In the moment that the group stood there, pondering the depth of the dark cavern, Martin reached into his pocket and tossed a seed onto the stony floor.

“What was that?” Veressa asked apprehensively.

“Nothing,” Martin replied. “Just a seed.”

As he spoke, a strange rustling, distinct from the murmur of water, sounded in the darkness. After a moment’s hesitation, Burr held his torch high and stepped forward. And then he stopped, aghast. A pale tendril had burst out from the loose soil. Burr bent forward as if to swipe at the vine with his arm.

“Wait!” Martin exclaimed. “Leave it!” They watched in silence as the vine spiraled into the air, turning into a slender sapling before their eyes. “I’ve been dropping seeds,” he explained quickly, without taking his eyes off the growing plant, “in the hopes that this would happen.”

The sapling thickened, throwing branches in every direction. Its metallic roots punctured the cavern floor, anchoring the little tree firmly. Then the branches began to grow shoots that unfurled into pale, silvery leaves.
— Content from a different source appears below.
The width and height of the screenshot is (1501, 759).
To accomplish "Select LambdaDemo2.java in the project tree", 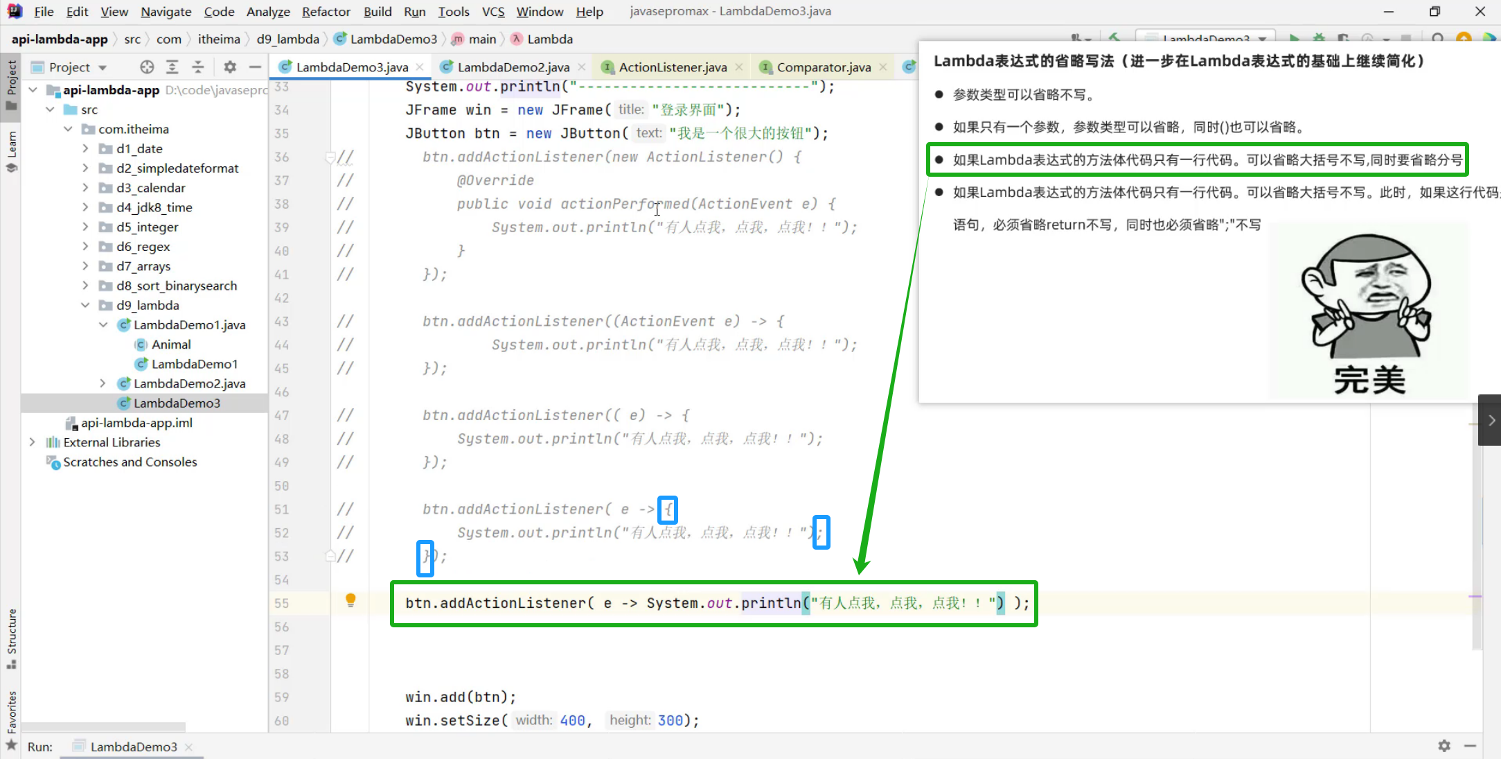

As the trunk sprouted upward, the leaves stretched far beyond the faint light of the torches. And then, to everyone’s astonishment, the leaves themselves emitted a bright, silvery light that shone like the moon into the dark recesses of the cavern.

The pale glow of the tree cast just enough light to see that the space before them stretched farther than they could have imagined. A great underground city stood before them. The slim waterway through which they had emerged led directly toward it, passing under a metal archway that seemed to mark the city’s entrance. Apart from the aqueduct, the city was perfectly still. High towers and gables shadowed one another in the silvery light like the stones and monuments of a crowded cemetery.

They stood in awed silence, gazing at the ruins. Finally Shadrack spoke. “Is there any mention of this place that you know of?” he asked Veressa.

“None. I have neither read nor heard anything about it.”

“Then we are the first to explore it.” Shadrack’s voice was tight with excitement.

Martin hobbled forward, passing his hand lightly over the trunk of the silver tree. “What genius they must have had. That is why the roots are metallic. To reach through stone—or ice .”

“Father?” Veressa said, going after him.

Martin reached into his pocket and dropped something else onto the ground. “Lovely,” he said, smiling, his face illuminated on one side by the pale light of the tree and on the other side by the yellow light of Burr’s torch. “An avenue of brilliant maples, leading to the city gates.”

As he spoke, the seed that had fluttered to the ground cracked open and plunged its thin roots into the earth. A slender stem burst upward, throwing its pale limbs into the air like smoke from a doused fire. The trunk thickened, the branches stretched upward, and the fragile limbs were suddenly filled with tiny buds that in a single, sweeping movement opened into delicate leaves. They were shaped like maple leaves, but they shone with an unearthly luminescence. Martin stood staring up at it, and then he pressed his hand reverently against the trunk. “Beautiful,” he whispered.

“Father, be careful,” Veressa said, taking his arm. “We don’t know what these seeds do.”

“It’s not the seeds , my dear,” Martin said, turning to face her. “It is the ground—the earth. The earth of this Age. And to think—this has been here all along.”

“Then you know this Age?”

“Yes and no,” Martin said slowly. “It is the same Age as the one Burr found—where he got the soil that gave me a silver leg.” He bent down with effort and took a pinch of dirt between his fingertips. “Amazing. It isn’t a hot spring. It is the soil that warms the water. The earth has heating properties.” The others bent down and pressed their hands to the ground. Sophia gasped in surprise. The dirt felt as warm as if it had been baking in the sun for hours. “Look here,” Martin exclaimed, pointing into the aqueduct. “The soil at the base of the aqueduct glows red—like fire, like molten rock.”